Did you read this part of the article?

“he proposes transitioning the country to emissions-free electricity sources by 2035.”

that means ALL electricity will come from solar, wind, and nuclear. Maybe a bit by wave motion for coastal communities. In 15 years? This is a fools dream. No way this will happen. 

 
 
 
Ronin2
Professor Quiet
3.1.2  Ronin2  replied to  Gazoo @3.1.1    4 years ago

Biden will make China rich though in the process; and run the US into an economic cliff.

The US doesn't have the technology or the capacity to build wind and solar panels ourselves. Guess who Biden will be sucking off to get that deal done?
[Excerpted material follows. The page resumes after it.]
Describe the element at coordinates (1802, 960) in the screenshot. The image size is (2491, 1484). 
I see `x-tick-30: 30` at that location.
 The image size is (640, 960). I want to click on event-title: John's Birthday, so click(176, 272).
We all know Joe doesn't think China is a threat.

 
 
 
Jeremy Retired in NC
Professor Expert
3.1.3  Jeremy Retired in NC  replied to  JBB @3.1    4 years ago

So you DON'T see the difference.

 
 
 
Tessylo
Professor Principal
4  Tessylo    4 years ago

"tRump has been in office for just under 4 years and will run on his accomplishments."

What accomplishments?

 
 
 
JBB
Professor Principal
4.1  seeder  JBB  replied to  Tessylo @4    4 years ago

Good Question! Americans are feeling adrift today!

 
 
 
Paula Bartholomew
Professor Participates
5  Paula Bartholomew    4 years ago

Trump is only a denier when he can't make a buck out of it.  He cried global warming as justification for Scotland picking up the tab to build a seawall for his golf course there.